• **YOUR TASK**:
A single number is required: how many lines in the data below contain "screenshot".

• **SOURCE MATERIAL**:
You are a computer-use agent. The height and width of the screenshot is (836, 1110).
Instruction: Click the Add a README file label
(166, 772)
--
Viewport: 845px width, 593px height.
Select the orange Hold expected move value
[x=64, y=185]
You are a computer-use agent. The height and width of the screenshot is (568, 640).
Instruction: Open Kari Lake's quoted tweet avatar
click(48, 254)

• **EXERCISE OUTPUT**:
2